Minivans Happen to the Best of Us

I didn’t own a car until I was 24 years old. When I finally got one, I thought I was pretty cool because it was a used ’87 Pulsar sports car with T-tops.  (I think I paid $3,000 for it.) Then I “grew” up a little into a small Nissan sedan for a brief period before I had 3 babies in 2 ½ years. We outgrew that car and the logical next choice was a minivan.

Minivan owners. It’s happened to all of us parents: the moment when the car we “want” becomes a distant memory as we move to the car that the family needs.

I could explain how the minivan is all worth it, and that trading in my dream vehicle for a van full of strollers, baseball bats, football equipment, back packs and crayon stains on the ceiling never made me look back. But I actually just watched a Jeep Wrangler drive by and found myself wondering if fitting my whole family in one vehicle was really a necessity.

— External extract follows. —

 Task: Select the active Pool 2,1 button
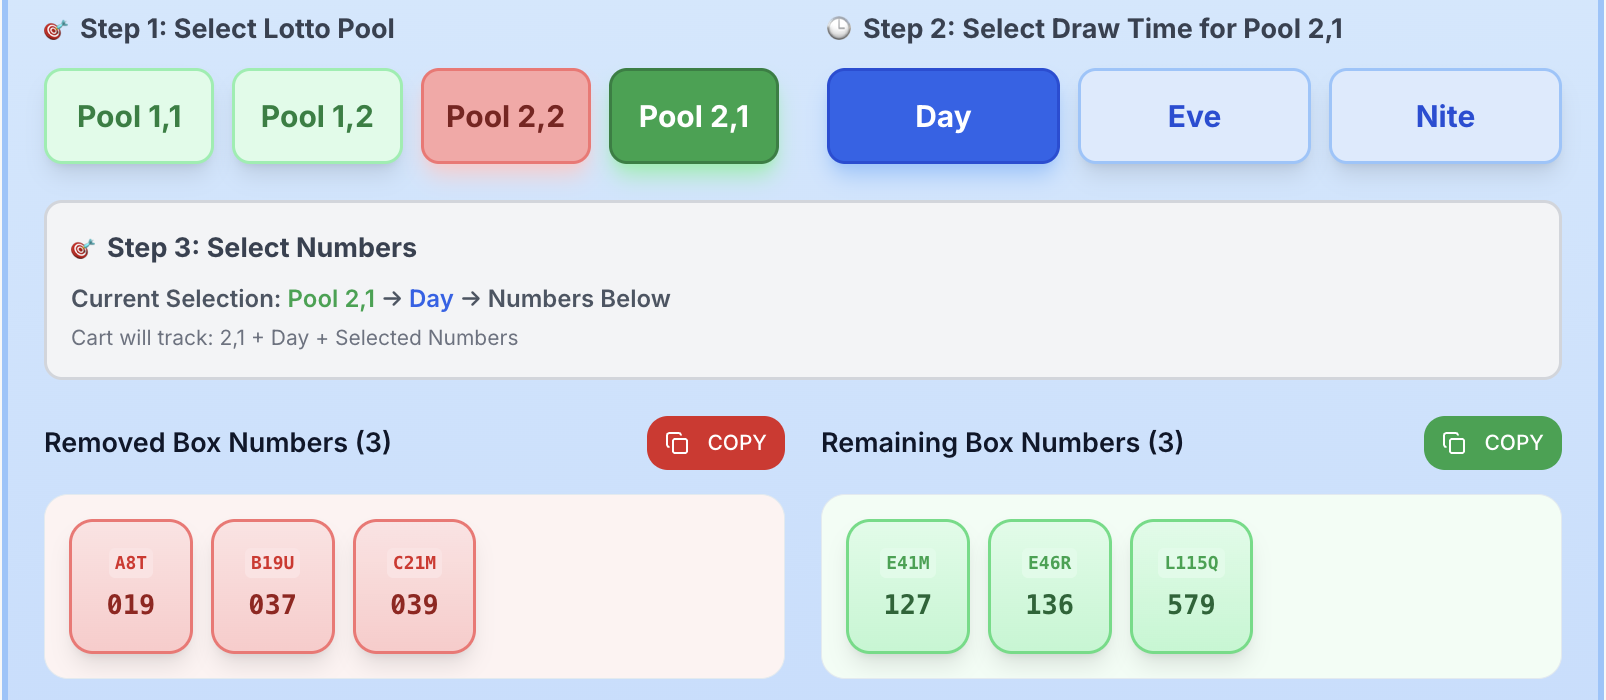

So why do so many of us mourn the day we get stuck in the proverbial parent mobile?

Sure there are funny videos out there referring to our minivans as “swagger wagons.” Yet, the reality is driving around in a minivan marks the end of the swagger era. The day and age of any allowed irresponsibility is over. Instead, it announces the era where you apologize to friends for the stinky mess of your minivan as you wipe crushed cheerios aside to find them somewhere to sit. The minivan symbolizes the realization that we aren’t allowed to be selfish any longer. Making decisions about OUR needs and OUR desires is more like a fantasy than a reality. It’s the same reason we all have a meltdown at some point when our child asks us if they can just have a “bite of that,” as their eyes turn to saucers when we are screaming, “NO IT’S MINE.”

But I actually wouldn’t trade my minivan, because as uncool as it is, it represents a season of my life that won’t last forever.

I often tell new parents the moment you meet your child is the second you can’t remember a time without them. Whether they enter your life through birth, or adoption they take over your world and you can’t imagine it any other way. And we’ll always have days where we’re tired of being last and wish we could make a choice with no one else in mind. But then we remember the little people that occupy our mind almost every minute and our sacrifices occur pretty naturally. Some people call this “dying to self.” I prefer to see it as unconditional love and “we’re all in this together”. We have to practice it every day.

Maybe the minivan is something that symbolizes to our kids: “ You are worth it.”